Work instruction :: Return the run of lines below that opens with the line containing "Switch to OBS" and closes with the line containing "The height and width of the screenshot is (1080, 1920).", keeping each one exact.

(Data extracted from a collection)
>>>>

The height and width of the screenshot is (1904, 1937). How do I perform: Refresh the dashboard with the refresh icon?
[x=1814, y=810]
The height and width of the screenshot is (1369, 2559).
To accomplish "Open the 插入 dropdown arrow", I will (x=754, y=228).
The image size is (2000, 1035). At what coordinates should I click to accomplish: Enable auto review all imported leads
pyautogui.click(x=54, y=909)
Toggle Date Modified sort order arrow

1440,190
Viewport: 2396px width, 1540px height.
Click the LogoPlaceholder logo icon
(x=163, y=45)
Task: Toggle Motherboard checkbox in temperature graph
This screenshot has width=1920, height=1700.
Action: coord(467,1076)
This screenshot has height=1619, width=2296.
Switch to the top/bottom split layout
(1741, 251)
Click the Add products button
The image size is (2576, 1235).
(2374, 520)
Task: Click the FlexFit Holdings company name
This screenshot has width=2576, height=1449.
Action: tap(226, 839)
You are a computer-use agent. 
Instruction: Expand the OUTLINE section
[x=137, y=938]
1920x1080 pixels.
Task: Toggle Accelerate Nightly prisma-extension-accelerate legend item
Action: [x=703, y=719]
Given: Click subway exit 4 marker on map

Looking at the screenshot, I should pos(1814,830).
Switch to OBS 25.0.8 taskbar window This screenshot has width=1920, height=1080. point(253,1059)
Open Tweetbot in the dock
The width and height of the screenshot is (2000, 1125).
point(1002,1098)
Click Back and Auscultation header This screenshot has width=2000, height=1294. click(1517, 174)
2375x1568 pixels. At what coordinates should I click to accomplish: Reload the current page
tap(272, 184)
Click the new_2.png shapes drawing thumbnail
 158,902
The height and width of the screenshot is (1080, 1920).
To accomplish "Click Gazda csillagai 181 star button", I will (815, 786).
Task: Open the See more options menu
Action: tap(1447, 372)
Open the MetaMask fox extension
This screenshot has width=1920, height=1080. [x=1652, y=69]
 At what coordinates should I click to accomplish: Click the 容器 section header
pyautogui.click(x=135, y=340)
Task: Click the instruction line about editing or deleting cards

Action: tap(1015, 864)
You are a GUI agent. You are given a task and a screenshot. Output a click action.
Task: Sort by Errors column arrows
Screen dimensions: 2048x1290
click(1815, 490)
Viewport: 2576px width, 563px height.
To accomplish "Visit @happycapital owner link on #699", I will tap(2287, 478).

<<<<

Answer to the exercise ::
Switch to OBS 25.0.8 taskbar window This screenshot has width=1920, height=1080. point(253,1059)
Open Tweetbot in the dock
The width and height of the screenshot is (2000, 1125).
point(1002,1098)
Click Back and Auscultation header This screenshot has width=2000, height=1294. click(1517, 174)
2375x1568 pixels. At what coordinates should I click to accomplish: Reload the current page
tap(272, 184)
Click the new_2.png shapes drawing thumbnail
 158,902
The height and width of the screenshot is (1080, 1920).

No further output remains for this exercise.